Try it ▸
Reproduce the listing below word for word and exclude any picture.

Provided data ▸
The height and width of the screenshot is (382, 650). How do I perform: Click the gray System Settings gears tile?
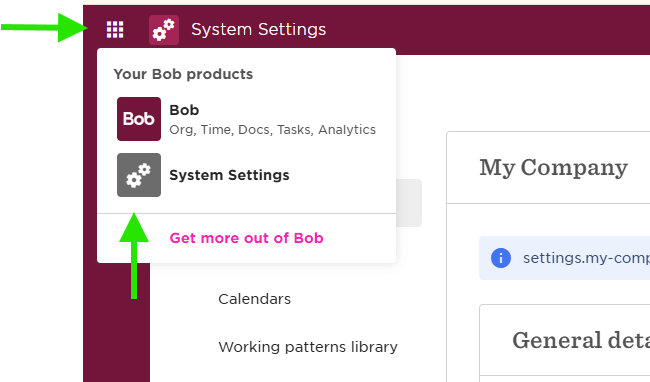click(139, 175)
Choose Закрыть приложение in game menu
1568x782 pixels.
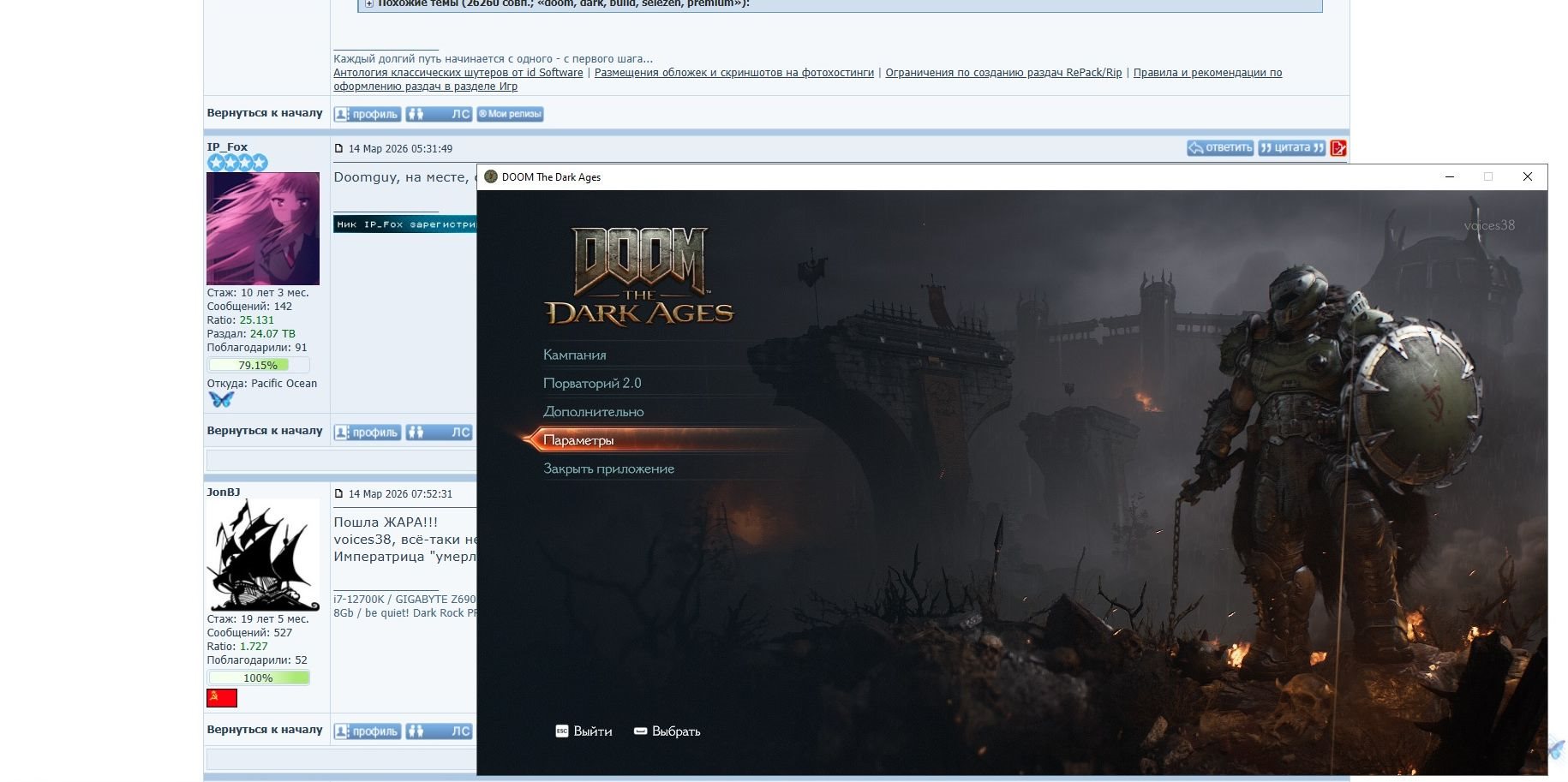(x=608, y=469)
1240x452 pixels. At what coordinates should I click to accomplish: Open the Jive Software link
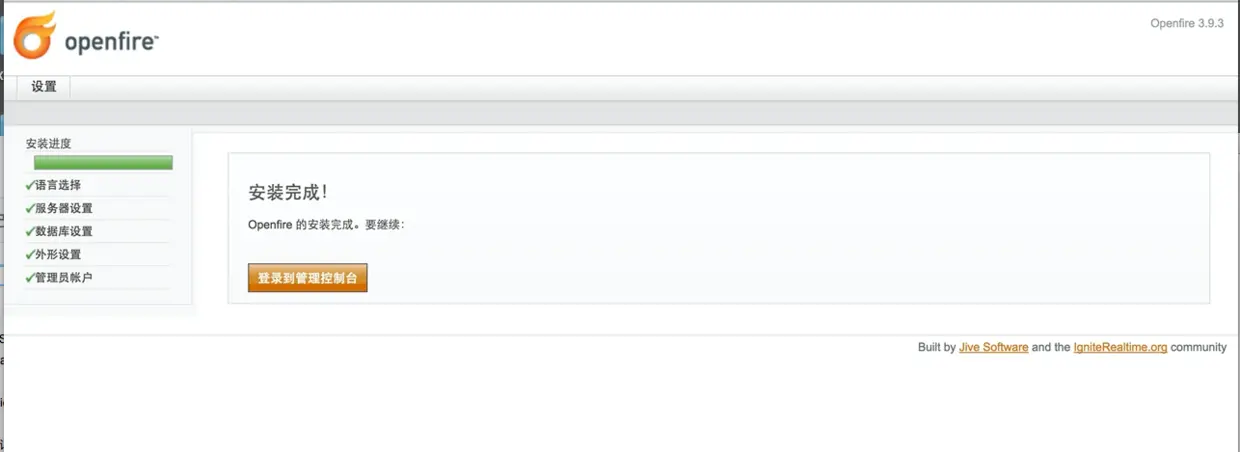(993, 347)
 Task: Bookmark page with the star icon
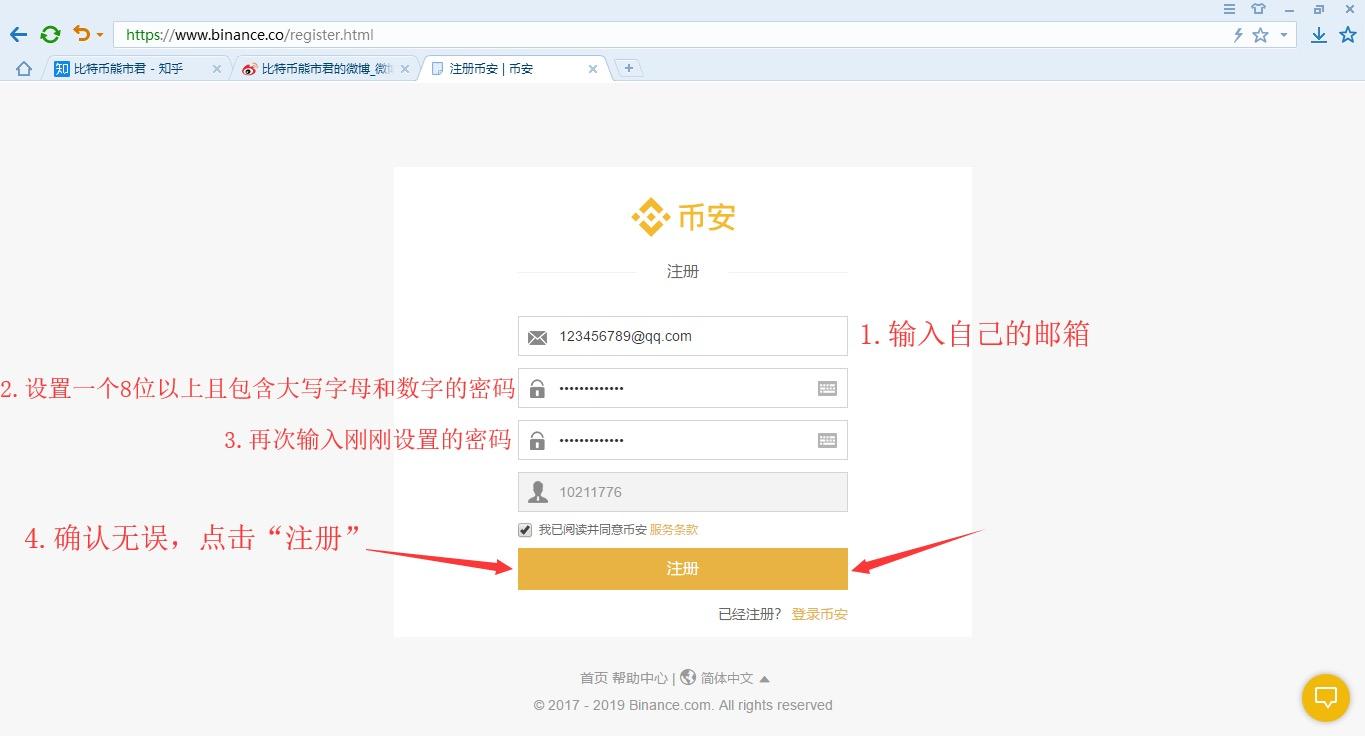[1260, 35]
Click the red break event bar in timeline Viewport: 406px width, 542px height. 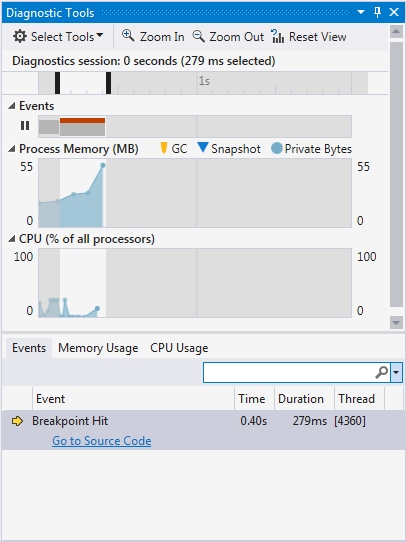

Written response ▸
The height and width of the screenshot is (382, 650). How do I perform: Click the gray System Settings gears tile?
click(139, 175)
Choose Закрыть приложение in game menu
1568x782 pixels.
(x=608, y=469)
1240x452 pixels. At what coordinates should I click to accomplish: Open the Jive Software link
(993, 347)
 Task: Bookmark page with the star icon
[1260, 35]
Click the red break event bar in timeline Viewport: 406px width, 542px height. 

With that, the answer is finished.